In a statement, Chelsea said: “The club has worked closely and transparently with Uefa to provide a full and detailed breakdown of its financial reporting, which indicates that the financial performance of the club is on a strong upwards trajectory.
“Chelsea FC greatly values its relationship with Uefa and considered it important to bring this matter to a swift conclusion by entering into a settlement agreement.”
The punishments were issued by Uefa’s club financial control body (CFCB).
In a statement, the CFCB said profits from “the sale of tangible or intangible assets, the exchange of players (so-called ‘swaps’) and the transfers of players between related parties” cannot be included in submitted accounts.
Chelsea posted a pre-tax profit of £128.4m in June 2024, a figure that included the £200m sale of the women’s team to a separate entity within the club’s parent company BlueCo.

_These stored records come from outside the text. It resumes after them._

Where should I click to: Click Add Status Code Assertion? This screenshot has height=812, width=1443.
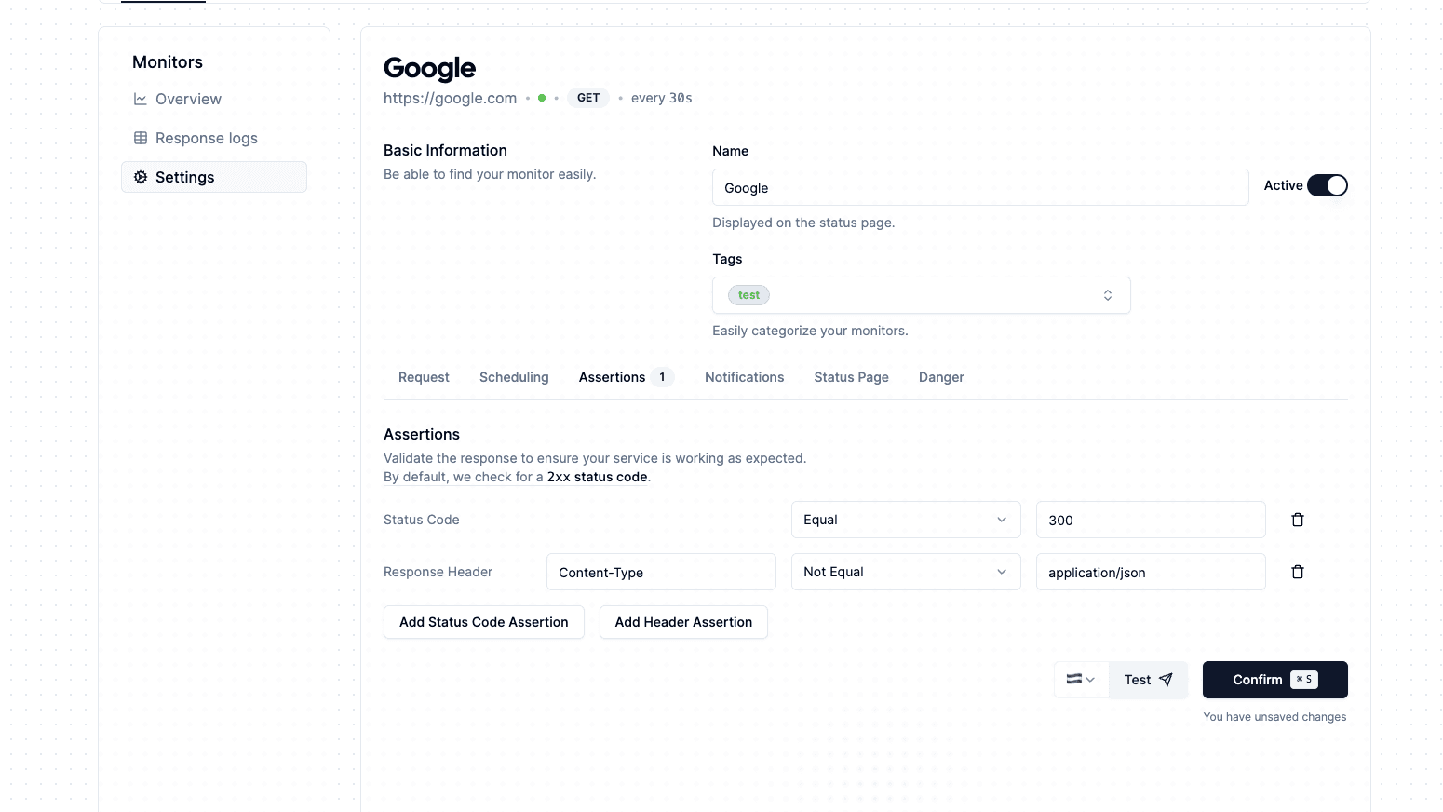(483, 622)
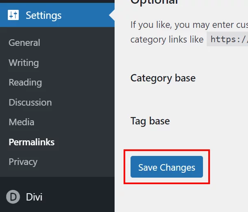The height and width of the screenshot is (212, 248).
Task: Click the red outline around Save Changes
Action: [x=167, y=167]
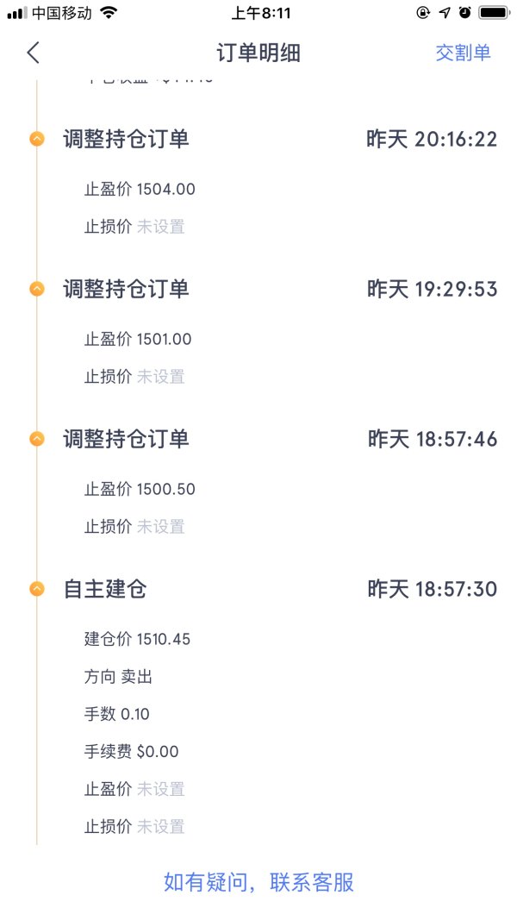Tap the location arrow status icon
517x920 pixels.
[445, 13]
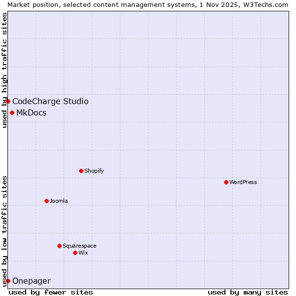Click the MkDocs text label
Screen dimensions: 296x296
32,112
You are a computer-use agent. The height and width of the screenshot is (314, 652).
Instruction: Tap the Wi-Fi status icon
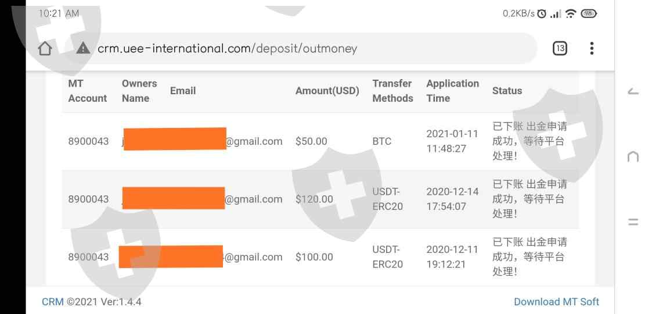(571, 13)
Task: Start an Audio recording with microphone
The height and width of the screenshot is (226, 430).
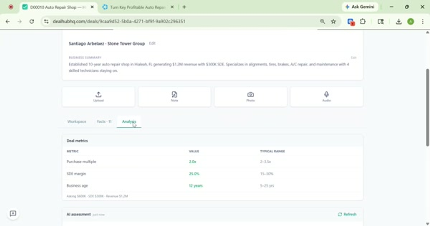Action: [x=326, y=96]
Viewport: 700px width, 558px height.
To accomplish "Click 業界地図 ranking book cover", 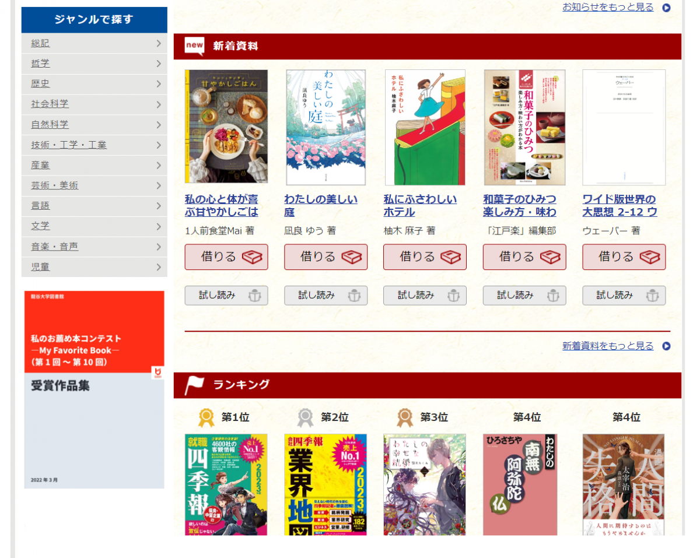I will pyautogui.click(x=326, y=485).

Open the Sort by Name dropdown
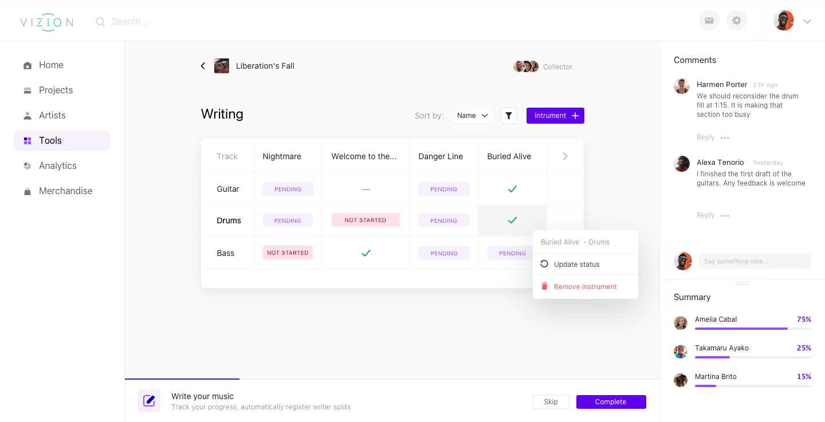(x=472, y=116)
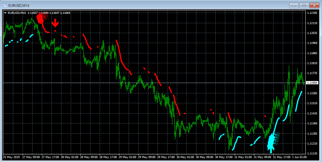Close the EURUSD,M15 chart window
This screenshot has height=162, width=322.
(x=314, y=5)
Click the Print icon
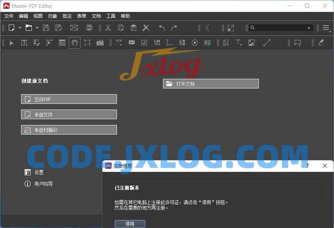Screen dimensions: 334x228 point(89,28)
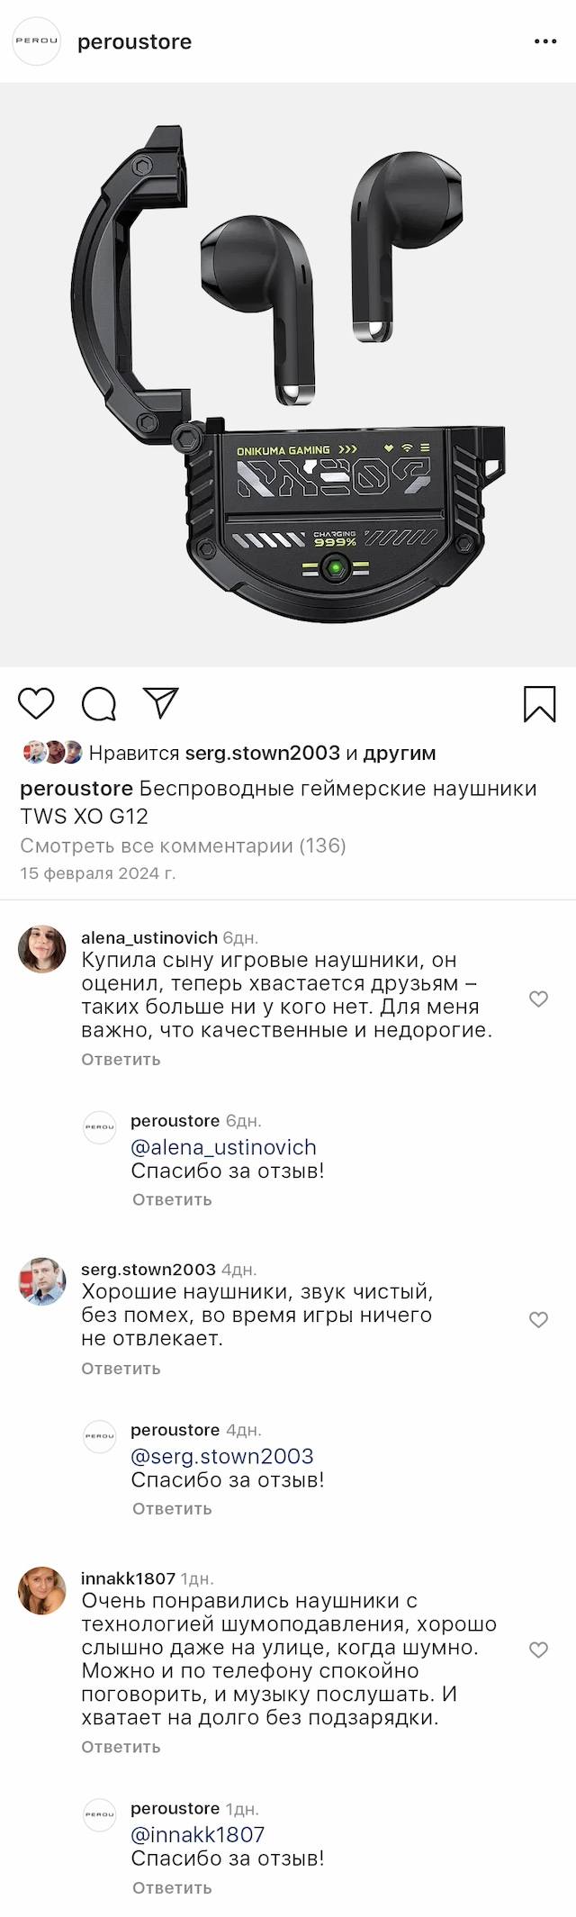Expand all 136 comments
This screenshot has height=1917, width=576.
click(183, 845)
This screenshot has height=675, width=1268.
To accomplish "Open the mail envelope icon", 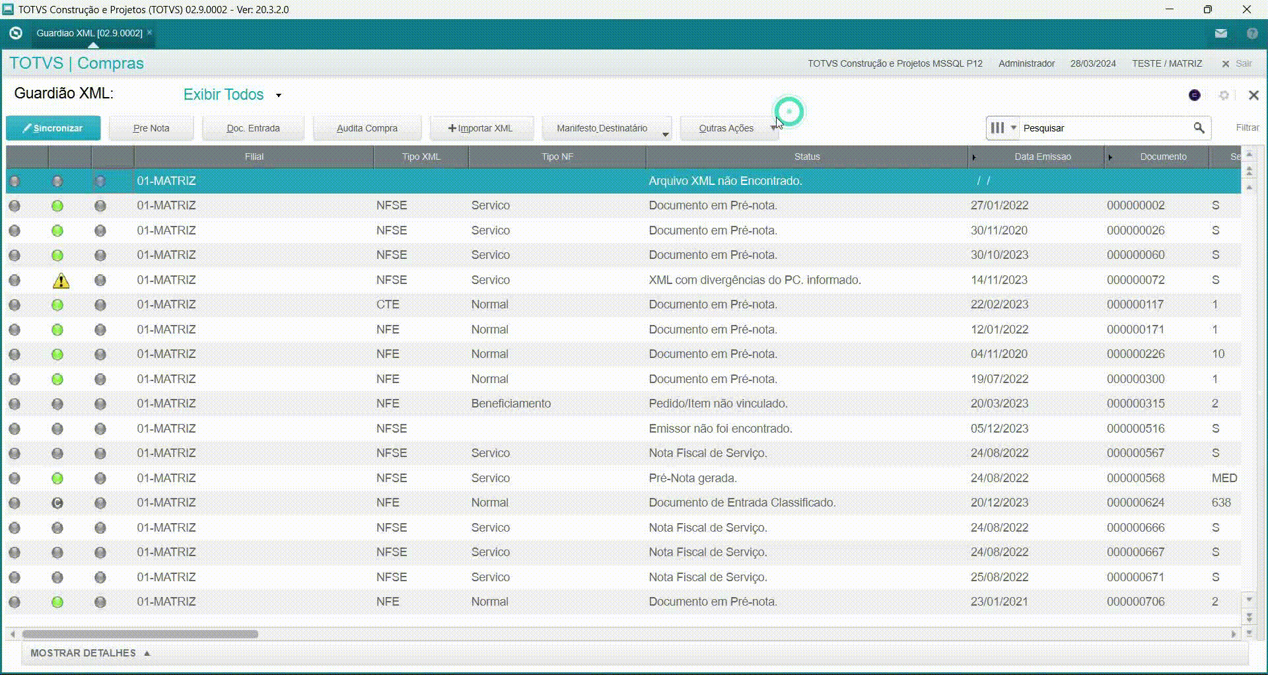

The club also sold two hotels to a sister company that were used to comply with the Premier League’s Profit and Sustainability Rules (PSR), which differ from Uefa’s regulations, last season.
There have been reports Aston Villa have agreed a deal to sell their women’s team in order to comply with PSR.
Chelsea have made transfers worth £150m on five players this summer, while Villa have yet to make a major signing.
Barcelona were also fined 15m euros (£13m) for breaching Uefa’s financial rules, while Lyon were sanctioned 12.5m euros (£10.7m). The French club agreed to be excluded from European competition if their appeal against relegation to Ligue 2 for domestic financial breaches fails.
That outcome could also impact Crystal Palace, whose participation in next season’s Europa League is in doubt because they may have breached multi-club ownership (MCO) rules in relation to American businessman John Textor’s involvement at both clubs.